[Start of MATERIAL]

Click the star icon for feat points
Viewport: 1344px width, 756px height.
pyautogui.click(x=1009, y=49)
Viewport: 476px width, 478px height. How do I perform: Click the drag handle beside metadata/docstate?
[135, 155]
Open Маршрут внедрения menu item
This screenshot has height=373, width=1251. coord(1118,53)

[End of MATERIAL]
[Start of MATERIAL]

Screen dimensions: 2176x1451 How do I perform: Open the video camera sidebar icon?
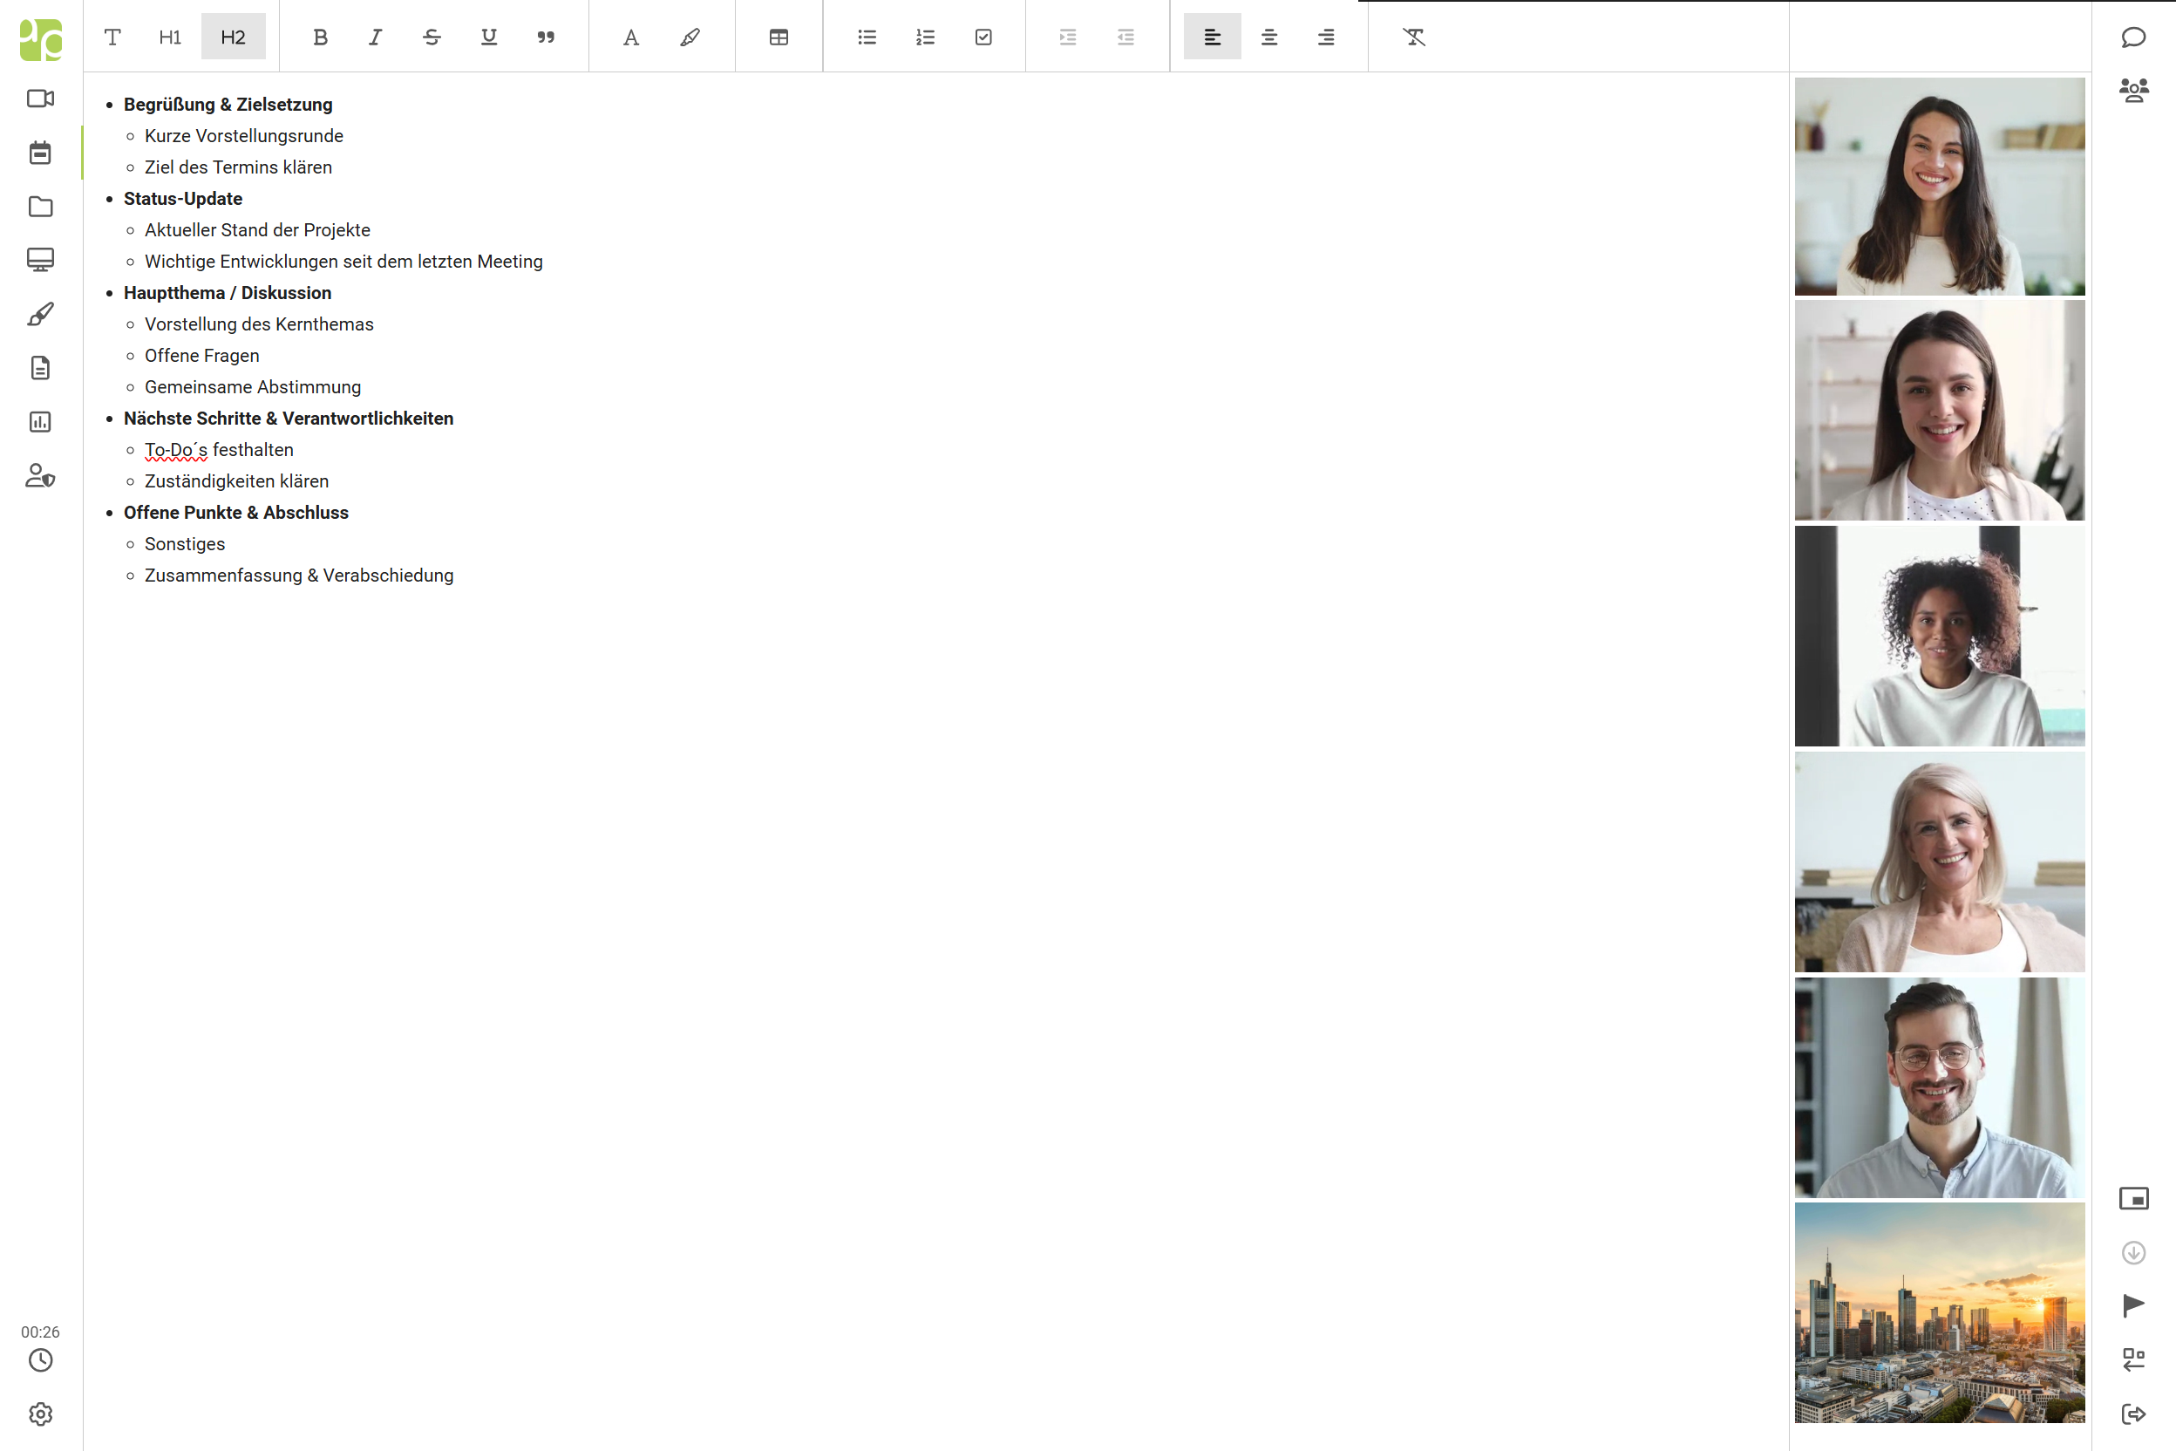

[End of MATERIAL]

◆ **WHAT THE TASK REQUIRES**: Rewrite the stretch from the line containing "Click the star icon for feat points" through the line containing "This screenshot has" as a numbered list, leaving out any blank lines.

◆ **RESULT FOR THIS EXERCISE**:
1. Click the star icon for feat points
2. Viewport: 1344px width, 756px height.
3. pyautogui.click(x=1009, y=49)
4. Viewport: 476px width, 478px height. How do I perform: Click the drag handle beside metadata/docstate?
5. [135, 155]
6. Open Маршрут внедрения menu item
7. This screenshot has height=373, width=1251. coord(1118,53)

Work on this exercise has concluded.